4.1.2.3.  Mitigating by Avoiding Repeated Compressions

   A crucial feature of these attacks is that they require the message
   under attack to be re-compressed many times (proportional to the
   amount of information being extracted).  The attack can therefore be
   mitigated either by limiting the number of times the same message can
   be compressed (rate-limiting), or by making sure that it is not the
   same message that is compressed every time.

   That is to say, these attacks are most effective when the attacker-
   controlled data is the only thing that is changing between
   compressions.  Changing or randomizing content (ideally, including
   the secrets in question) in the message on each compression can make
   it much harder to extract information.

4.1.3.  By Observing Timing

   Timing is another classic side-channel through which information can
   leak.  An attacker could potentially observe the time taken during
   compression or decompression, and draw conclusions about the contents
   of a message.  As discussed in Section 4.7.1.3.1, it is possible that
   a dictionary could affect the efficiency of compression and
   decompression.

   In addition, timing can act as a vector for extracting information
   from another side-channel.  As described in the HEIST attack [HEIST],
   compression ratio information can be leaked by counting round-trip
   latencies.

   Alternatively, while compression and decompression are usually
   relatively fast and fairly content-insensitive operations, retrieving
   and initializing a dictionary might be a high-latency operation, and
   therefore may be identifiable by observing timing.  Timing is
   therefore another potential avenue to observe which dictionary is
   used, which may in turn reveal information about the message being
   processed (Section 4.1.1).







Handte                     Expires May 1, 2020                 [Page 13]

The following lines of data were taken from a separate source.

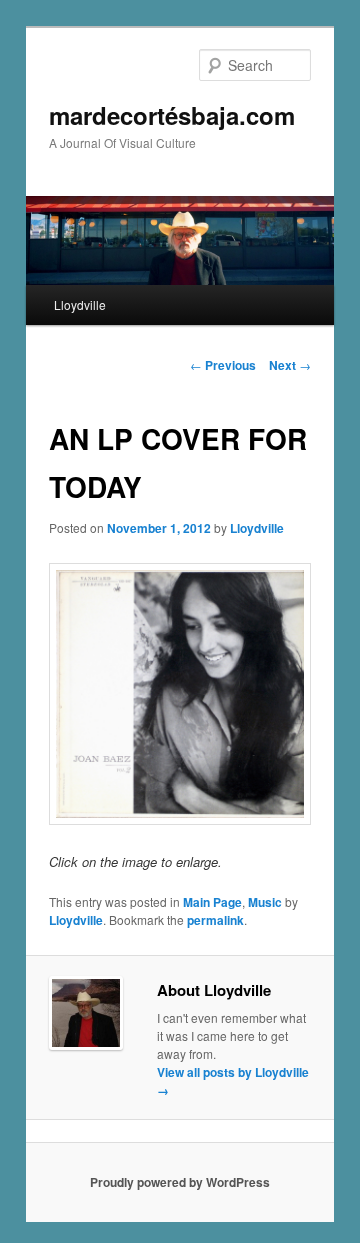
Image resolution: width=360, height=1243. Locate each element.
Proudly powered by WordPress (180, 1182)
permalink (215, 920)
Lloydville (80, 304)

Internet-Draft       Compression Dictionary Security        October 2019


4.2.  Revealing Dictionary Content

   This section investigates the ability to leverage dictionary-based
   compression to reveal data other than the message content being
   compressed (i.e., revealing content used as the dictionary).  Note
   that this is only of interest when there are secrets in the
   dictionary, which violates the common model that is mostly analyzed
   in this document, in which the dictionary is assumed to be a shared,
   public resource.

   In systems with multiple privacy domains, the ability to nominate
   arbitrary resources in that system as dictionaries poses a risk.

   Protocol designers and implementors should ensure that compressing
   and decompressing agents cannot use as dictionaries resources from
   privacy domains that either agent does not have access to.

   A corollary is that a transport system that mixes resources from
   multiple privacy domains into the same compression context through
   dictionary-based compression should not reveal the compressed
   representation of messages (or information derived from the
   compressed representation, such as its size) to other components of
   the system that are only trusted in a particular privacy domain.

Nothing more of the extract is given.